OUTLIER DETECTION BY CLUSTERING

Cluster analysis or clustering is the task of assigning a set of objects into groups called clusters so that the objects in the same cluster are more similar in some sense to each other than to those in other clusters. Clustering is unsupervised classification means we have no predefined classes.

In this we’ll use K-means algorithm to detect the outliers.  k-means clustering aims to partition n observations into k clusters in which each observation belongs to the cluster with the nearest mean, serving as a prototype of the cluster. This results in a partitioning of the data space into Voronoi cells
As we know each observation belong to the cluster with the nearest mean , we can calculate the distance (or dissimilarity) between each object and its cluster center, and pick those with largest
distances as outliers.
We’ll continue the example with the iris data only.

>iris1<- iris[,1:4]     ## as we know k-means algorithm is not directly applicable to categorical                                data we removed the column  “Species”.
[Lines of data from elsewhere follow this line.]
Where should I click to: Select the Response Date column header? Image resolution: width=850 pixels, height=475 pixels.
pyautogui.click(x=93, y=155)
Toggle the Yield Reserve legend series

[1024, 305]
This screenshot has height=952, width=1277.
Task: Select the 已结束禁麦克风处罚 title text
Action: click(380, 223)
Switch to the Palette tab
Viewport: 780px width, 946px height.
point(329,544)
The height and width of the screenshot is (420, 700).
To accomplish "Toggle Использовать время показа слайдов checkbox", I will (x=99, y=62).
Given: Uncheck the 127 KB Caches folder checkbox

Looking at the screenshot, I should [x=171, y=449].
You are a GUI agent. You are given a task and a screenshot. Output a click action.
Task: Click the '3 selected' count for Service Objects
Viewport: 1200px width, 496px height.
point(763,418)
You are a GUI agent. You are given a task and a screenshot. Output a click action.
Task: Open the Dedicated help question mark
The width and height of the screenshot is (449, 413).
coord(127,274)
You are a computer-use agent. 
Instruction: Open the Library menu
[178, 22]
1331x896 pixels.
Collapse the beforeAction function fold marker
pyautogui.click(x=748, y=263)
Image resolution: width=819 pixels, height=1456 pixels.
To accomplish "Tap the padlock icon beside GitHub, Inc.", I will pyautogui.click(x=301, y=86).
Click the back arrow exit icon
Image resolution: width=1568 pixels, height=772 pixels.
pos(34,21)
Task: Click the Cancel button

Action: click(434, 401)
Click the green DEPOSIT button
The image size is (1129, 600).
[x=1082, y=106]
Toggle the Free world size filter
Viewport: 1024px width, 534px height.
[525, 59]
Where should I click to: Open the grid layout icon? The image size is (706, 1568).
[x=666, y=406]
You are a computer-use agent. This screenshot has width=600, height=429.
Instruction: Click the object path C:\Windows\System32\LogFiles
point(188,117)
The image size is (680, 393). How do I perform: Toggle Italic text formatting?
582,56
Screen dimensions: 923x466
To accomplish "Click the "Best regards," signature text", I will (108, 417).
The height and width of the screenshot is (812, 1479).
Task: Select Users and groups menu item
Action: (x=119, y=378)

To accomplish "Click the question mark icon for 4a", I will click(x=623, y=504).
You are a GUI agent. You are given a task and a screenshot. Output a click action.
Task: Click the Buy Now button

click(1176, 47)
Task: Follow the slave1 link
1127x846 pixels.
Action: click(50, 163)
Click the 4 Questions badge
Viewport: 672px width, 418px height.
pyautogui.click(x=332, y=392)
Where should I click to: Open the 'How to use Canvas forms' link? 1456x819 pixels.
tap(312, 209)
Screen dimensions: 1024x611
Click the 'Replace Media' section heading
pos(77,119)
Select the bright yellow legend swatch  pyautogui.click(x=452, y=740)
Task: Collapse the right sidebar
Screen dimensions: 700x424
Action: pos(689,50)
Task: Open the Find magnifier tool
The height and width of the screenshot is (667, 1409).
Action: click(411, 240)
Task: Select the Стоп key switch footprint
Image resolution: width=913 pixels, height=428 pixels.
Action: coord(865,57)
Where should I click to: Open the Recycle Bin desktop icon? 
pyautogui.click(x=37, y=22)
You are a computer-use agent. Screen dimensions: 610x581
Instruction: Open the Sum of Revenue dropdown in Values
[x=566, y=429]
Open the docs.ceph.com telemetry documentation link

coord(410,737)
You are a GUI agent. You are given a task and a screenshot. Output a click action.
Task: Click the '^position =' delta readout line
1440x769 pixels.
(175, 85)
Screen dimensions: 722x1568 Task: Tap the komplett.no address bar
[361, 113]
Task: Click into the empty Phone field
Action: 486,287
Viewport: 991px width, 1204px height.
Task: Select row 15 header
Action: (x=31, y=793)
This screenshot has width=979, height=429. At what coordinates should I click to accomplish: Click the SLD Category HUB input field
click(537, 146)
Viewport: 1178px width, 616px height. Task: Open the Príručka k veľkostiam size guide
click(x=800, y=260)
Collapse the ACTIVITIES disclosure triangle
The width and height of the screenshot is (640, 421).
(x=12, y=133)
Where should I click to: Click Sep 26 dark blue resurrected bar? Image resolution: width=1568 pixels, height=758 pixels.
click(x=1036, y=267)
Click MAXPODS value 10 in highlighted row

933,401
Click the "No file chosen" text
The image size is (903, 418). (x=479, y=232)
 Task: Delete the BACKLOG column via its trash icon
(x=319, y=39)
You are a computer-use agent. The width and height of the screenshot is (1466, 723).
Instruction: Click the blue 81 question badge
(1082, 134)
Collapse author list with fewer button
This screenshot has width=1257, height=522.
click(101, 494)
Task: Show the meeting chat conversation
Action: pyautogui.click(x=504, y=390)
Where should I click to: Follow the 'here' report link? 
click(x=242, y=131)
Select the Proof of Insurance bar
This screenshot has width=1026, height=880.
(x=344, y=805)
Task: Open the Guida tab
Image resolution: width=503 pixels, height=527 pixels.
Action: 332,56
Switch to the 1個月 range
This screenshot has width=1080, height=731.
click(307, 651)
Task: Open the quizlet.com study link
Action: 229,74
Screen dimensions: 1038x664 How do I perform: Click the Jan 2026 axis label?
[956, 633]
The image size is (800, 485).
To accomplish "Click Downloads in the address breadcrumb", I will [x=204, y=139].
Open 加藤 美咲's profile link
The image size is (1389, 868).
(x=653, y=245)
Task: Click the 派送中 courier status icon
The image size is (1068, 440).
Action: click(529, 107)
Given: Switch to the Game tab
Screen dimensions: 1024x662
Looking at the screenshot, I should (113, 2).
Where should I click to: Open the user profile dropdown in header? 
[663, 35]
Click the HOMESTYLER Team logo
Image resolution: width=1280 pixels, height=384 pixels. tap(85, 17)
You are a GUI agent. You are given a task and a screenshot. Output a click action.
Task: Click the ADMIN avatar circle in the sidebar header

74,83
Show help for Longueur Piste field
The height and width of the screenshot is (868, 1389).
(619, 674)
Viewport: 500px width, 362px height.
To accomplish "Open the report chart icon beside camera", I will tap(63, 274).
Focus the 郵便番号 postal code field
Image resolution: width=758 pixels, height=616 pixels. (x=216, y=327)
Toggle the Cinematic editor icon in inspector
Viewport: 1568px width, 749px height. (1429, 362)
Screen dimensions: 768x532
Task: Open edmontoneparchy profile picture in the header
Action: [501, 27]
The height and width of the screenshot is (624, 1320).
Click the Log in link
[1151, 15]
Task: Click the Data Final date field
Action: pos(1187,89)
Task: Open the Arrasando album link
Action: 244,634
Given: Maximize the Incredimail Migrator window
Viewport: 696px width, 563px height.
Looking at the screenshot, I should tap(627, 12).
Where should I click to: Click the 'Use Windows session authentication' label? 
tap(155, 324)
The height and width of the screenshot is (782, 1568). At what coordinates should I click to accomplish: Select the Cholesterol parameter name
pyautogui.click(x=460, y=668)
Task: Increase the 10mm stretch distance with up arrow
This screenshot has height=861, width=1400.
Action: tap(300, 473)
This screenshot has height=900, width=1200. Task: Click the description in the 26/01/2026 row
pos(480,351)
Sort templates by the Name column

>kmeans <- kmeans(iris1, centers=3)        ## with remaining data we do clustering with 3                                                                         centres(start with a large value for k and keep                                                                           removing centroids (reducing k) until it no longer                                                                       reduces the description length.)

>kmeans$centers  ## to find the centers

Sepal.Length Sepal.Width Petal.Length Petal.Width
1     5.901613    2.748387     4.393548    1.433871
2     6.850000    3.073684     5.742105    2.071053
3     5.006000    3.428000     1.462000    0.246000



>centers <- kmeans$centers[kmeans$cluster, ]    ## this gives us the cluster number assign                                                                                to each observation


>head(centers <- kmeans$centers[kmeans$cluster, ])   ## top  6 observation with the cluster no.

  Sepal.Length Sepal.Width Petal.Length Petal.Width
3        5.006       3.428        1.462       0.246
3        5.006       3.428        1.462       0.246
3        5.006       3.428        1.462       0.246
3        5.006       3.428        1.462       0.246
3        5.006       3.428        1.462       0.246
3        5.006       3.428        1.462       0.246

>distances <- sqrt(rowSums((iris1 - centers)^2))   ## this creates the distance from the                                                                                                 center

>outliers <- order(distances, decreasing=T) 
>print(outliers)
>plot(iris1[,c("Sepal.Length", "Sepal.Width")], pch="o", col=kmeans.result$cluster, cex=0.3)
>points(kmeans.result$centers[,c("Sepal.Length", "Sepal.Width")], col=1:3,pch=2, cex=1.5)
>points(iris1[outliers, c("Sepal.Length", "Sepal.Width")], pch="+", col=4, cex=1.5)




The above plot shows us the cluster centers and the outliers in blue colour with the plus sign.